Комарихи вернулись спустя пять минут. Они принесли по капле крови, но мне этого было достаточно. Просмотрев воспоминания гостей за последние полчаса, я нахмурился. Они прорывались с боем сквозь ледяных пауков, как и мы, разыскивая кого-то.
— Как зовут твоих родных? — уточнил я у Кираны. Скепсис в её взгляде не пропал, но она всё же ответила:
— Мать — Нарва, кх-м… — неуверенно кашлянула она, пряча смятение, — приёмный отец — Киртас.
— Ну, на ловца и зверь бежит! — снова рассмеялся я, — Комаро, спасибо! От души!
— Это не я, — послышался голос божества, — это Виноград подсобил, а то вы так ещё долго препирались бы. А у него уже лоза трясется от нетерпения! Ай! Ой! — послышались возгласы. — И ничего я не соврал, ты посмотри на себя!
— Что вообще происходит? О чем он и ты толкуете? — Кирана держала в руках странные клинки то ли из кости, то ли из какого-то другого материала и с опаской взирала на развеселившегося меня.
— К нам сюда пробиваются с боем твои приемные родители, — я сообщил новость и теперь следил за сменой эмоций на лице девушки. Недоверие, надежда, опаска, воодушевление. — Ариса, а вы не могли бы отозвать своих ледяных пауков? Это свои!
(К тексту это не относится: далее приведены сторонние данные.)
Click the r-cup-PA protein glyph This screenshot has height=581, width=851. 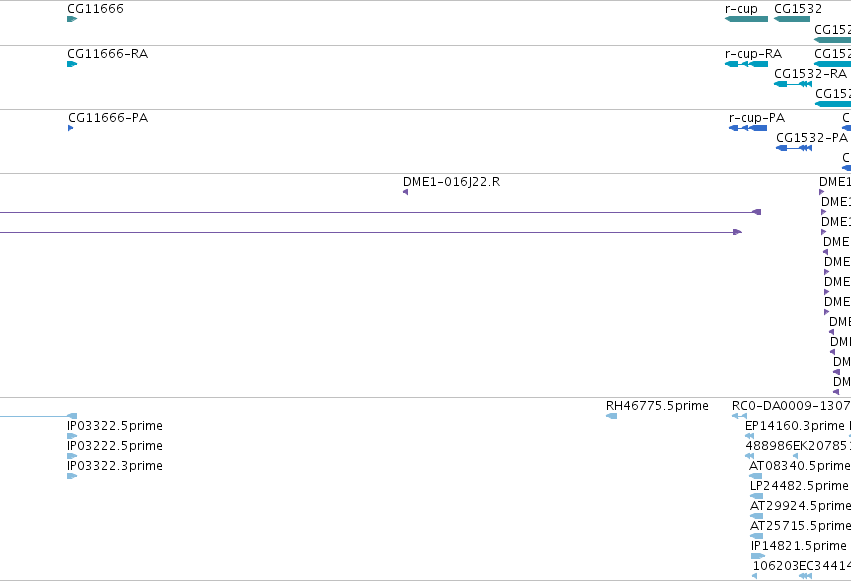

Хранительница кивнула, и до того натянутая как струна нить опала, словно из неё вынули стержень.
— Что это вообще за пауки? — поинтересовался я у хранительницы, пока мы ожидали гостей.
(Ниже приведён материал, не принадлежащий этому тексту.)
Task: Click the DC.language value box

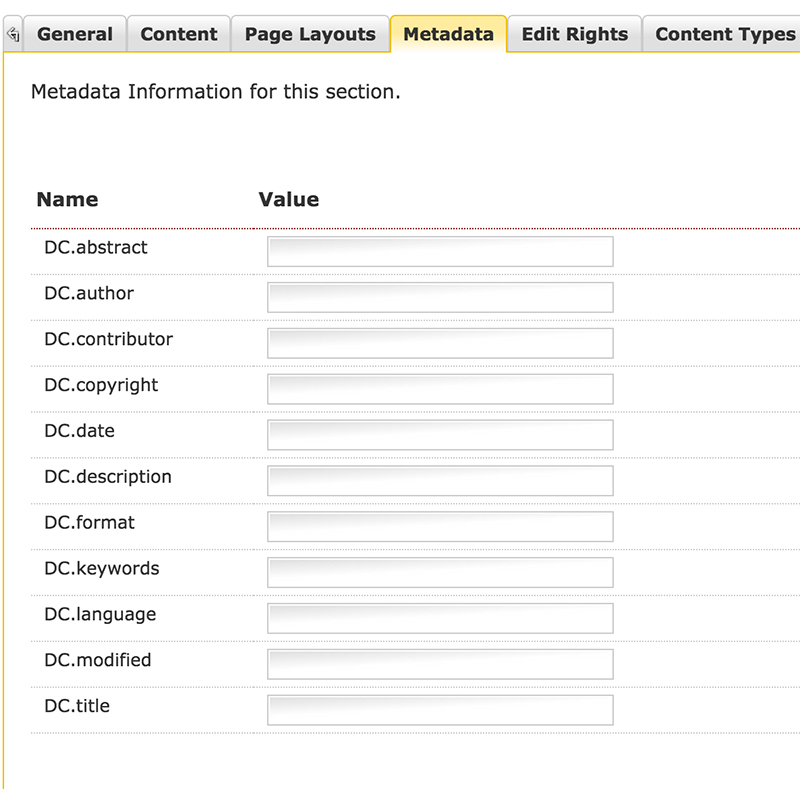Action: [440, 618]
— Это души моих нерождённых детей, пошедшие на корм этой… этому… — паучиха указала на сапфировый камень, торчащий из её чрева.
— Давно хотел спросить, как вы вообще ожить с этим внутри смогли? — я задавал ни разу не тактичные вопросы, но мне нужно было понимать, к чему готовиться. Если моя теория с элементами стихий ошибочна, то мне нужно будет уносить эти «подарочки» так далеко, чтобы мои родные и близкие не оказались в радиусе их действия.
— Я не умирала. Я боролась за свой мир до конца. Как умела. Вкладывала в умы легенды, придумала Дикую охоту для подпитки магической силой через кровь.
— Но ты же отправляла охотников на смерть… — растерянно пробормотала Кирана, в её взгляде было столько непонимания и неверия. Легендарная хранительница показала своё истинно лицо, и оно не понравилось охотнице. Добрая сказка обретала всё больше реальных нелицеприятных подробностей.
— Вы сами сюда пришли, — жёстко оборвала Кирану паучиха, — участие в охоте — дело добровольное. Каждый год вы приходите сюда проливать кровь тварей, так будьте готовы к тому, что и ваша кровь прольётся.
— Это жестоко! Неужели наш мир держится на крови⁈ — охотница кривила губы, словно слова оставляли на языке невыносимую горечь.
— Да прозрей ты, наконец! Любой мир зиждется на крови! Любой! — паучиха шевелила лапами, пытаясь устроиться на камне поудобней, но с дыркой в теле это сделать было практически невозможно. — Я сотни тысяч лет удерживала остатки тепла в этом мире, давая возможность людям жить! Я платила собственной кровью! Мои дети заплатили за это жизнями, и ты мне будешь говорить о справедливости? Ты? Которая начала торговаться, услышав, что может спасти свой мир от погибели?
В словах паучихи было столько презрения, что даже мне стало не по себе. В Киране говорил юношеский максимализм, а вот в паучихе — прагматизм.